TEXT PROVIDED:
Add lightweight checks so issues surface early during development.


In [17]:
log_info("Running in-memory data tests...", advance=0)
# Schema/column guardrails
ensure_columns(joined_df, ["order_id", "customer_id", "order_date"])

# Null/uniqueness/data quality checks (expand as needed)
assert joined_df.filter(F.col("order_id").isNull()).count() == 0, "order_id should be populated"
assert joined_df.filter(F.col("customer_id").isNull()).count() == 0, "customer_id should be populated"
assert joined_df.dropDuplicates(["order_id"]).count() == joined_df.count(), "order_id should be unique"

# Domain-specific rule example; swap column names for your metric
invalid_states = joined_df.filter(F.col("order_total") < 0).count()
assert invalid_states == 0, f"Found {invalid_states} negative order totals"
log_info("In-memory data tests passed")


INFO: In-memory data tests passed:  60%|██████    | 6/10 [00:03<00:02,  1.55it/s, +0.96s, total 3.33s]    

## Write data & post-write tests

Persist curated results, run post-write validations, and attempt rollback when Delta Lake is available.

PROVIDED MATERIAL:

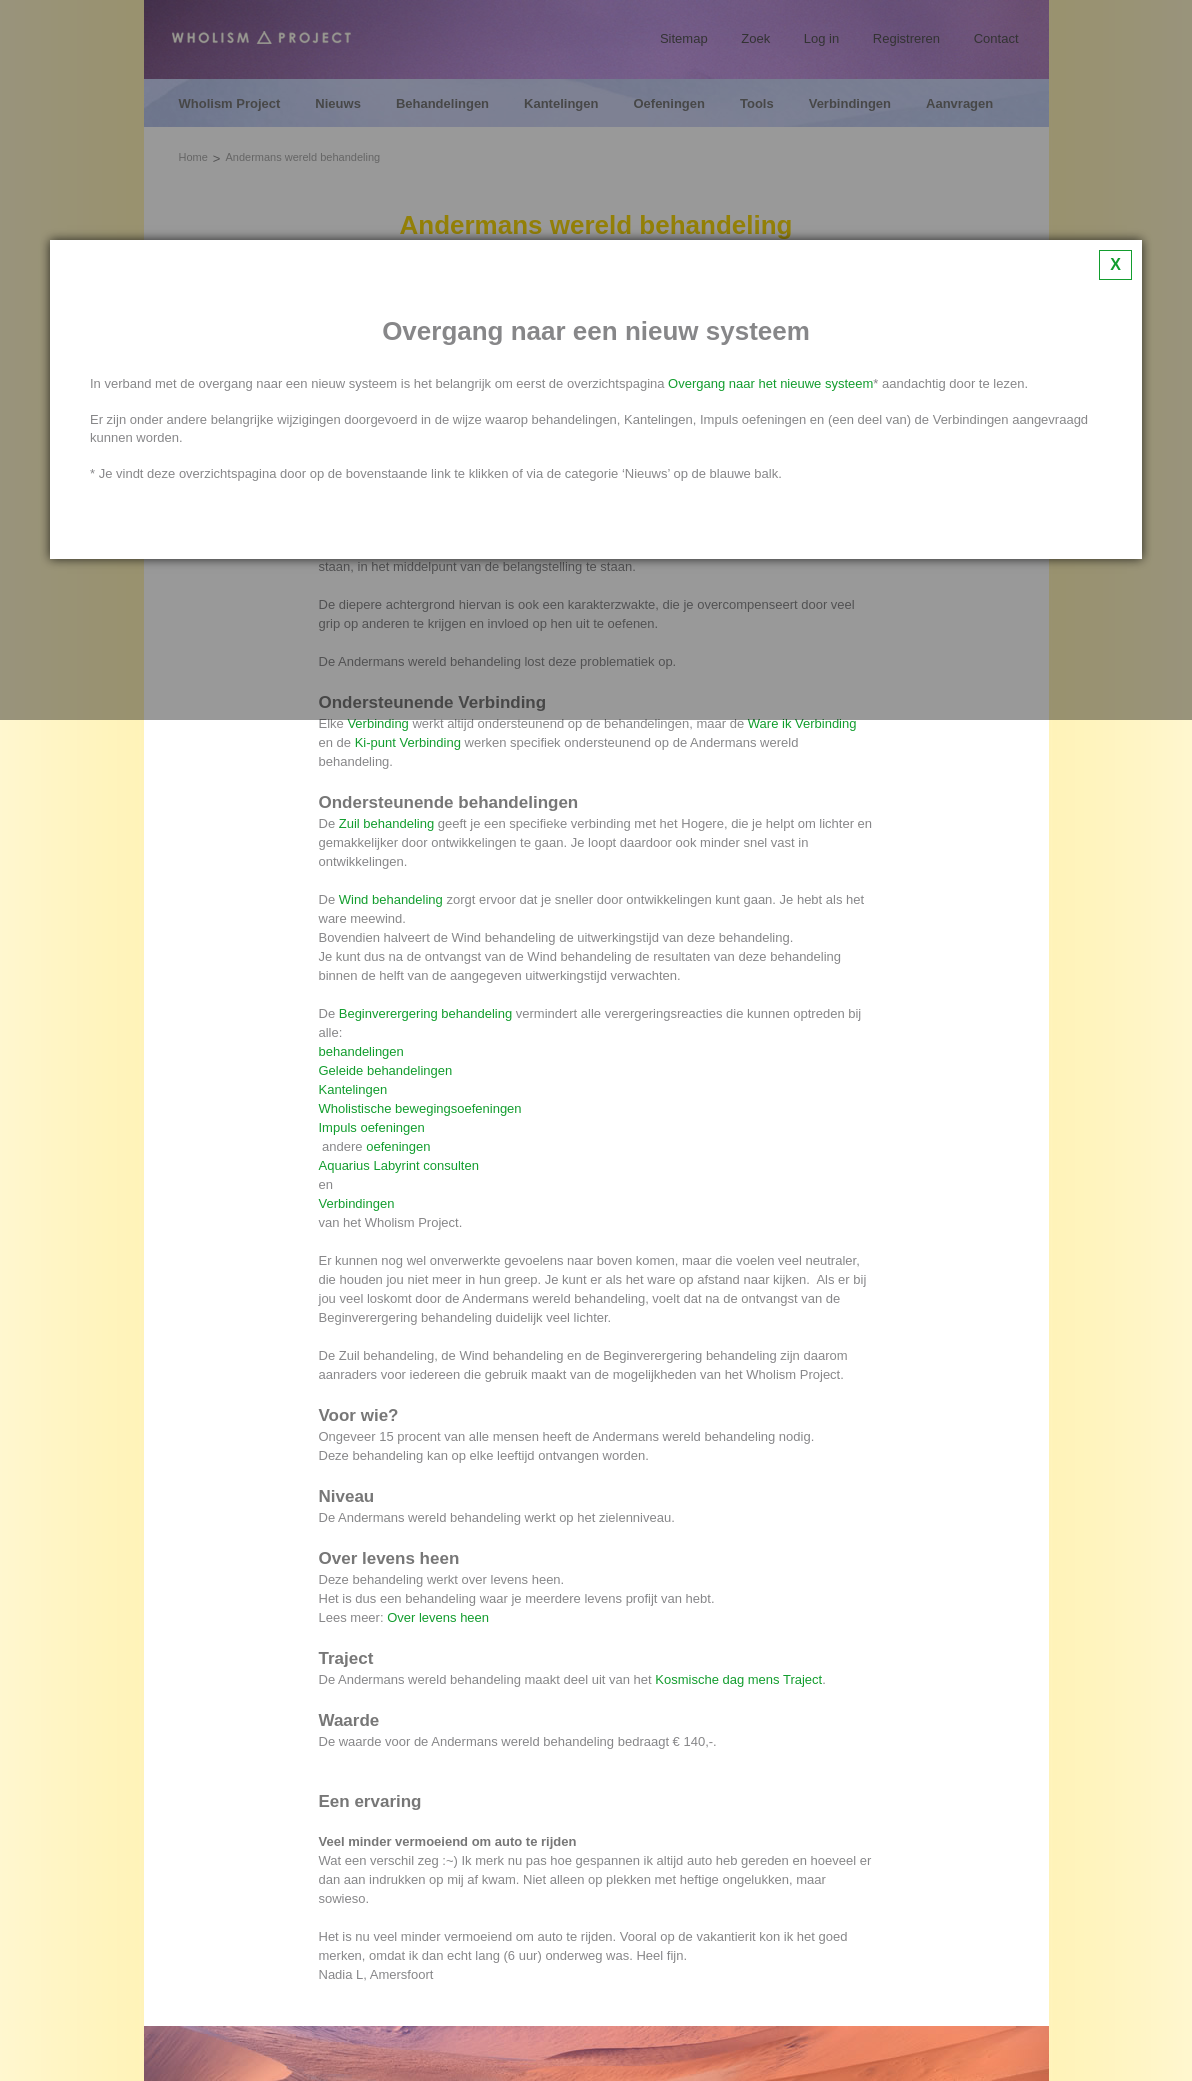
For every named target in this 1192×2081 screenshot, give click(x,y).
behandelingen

...

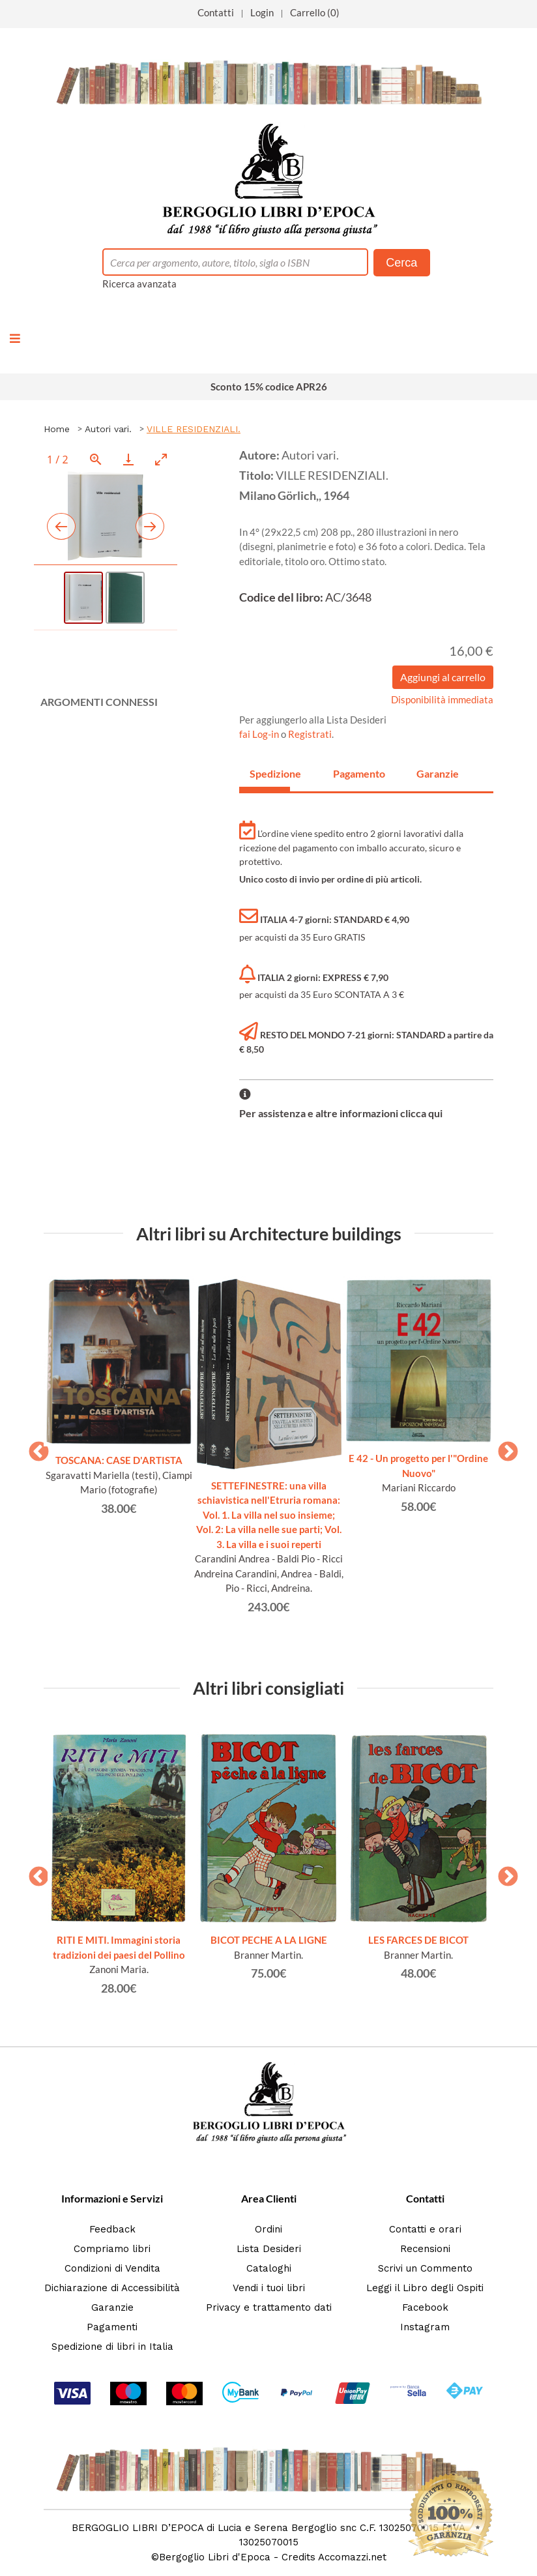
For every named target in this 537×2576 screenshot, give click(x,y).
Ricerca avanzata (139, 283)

PROBLEM TO WORK ON:
Copy out everything in the data-testing notebook text from "INFO: In-memory data" down to "Lake is available.". The records can be left aside; nothing here draws on them.

COMPLETED TASK:
INFO: In-memory data tests passed:  60%|██████    | 6/10 [00:03<00:02,  1.55it/s, +0.96s, total 3.33s]    

## Write data & post-write tests

Persist curated results, run post-write validations, and attempt rollback when Delta Lake is available.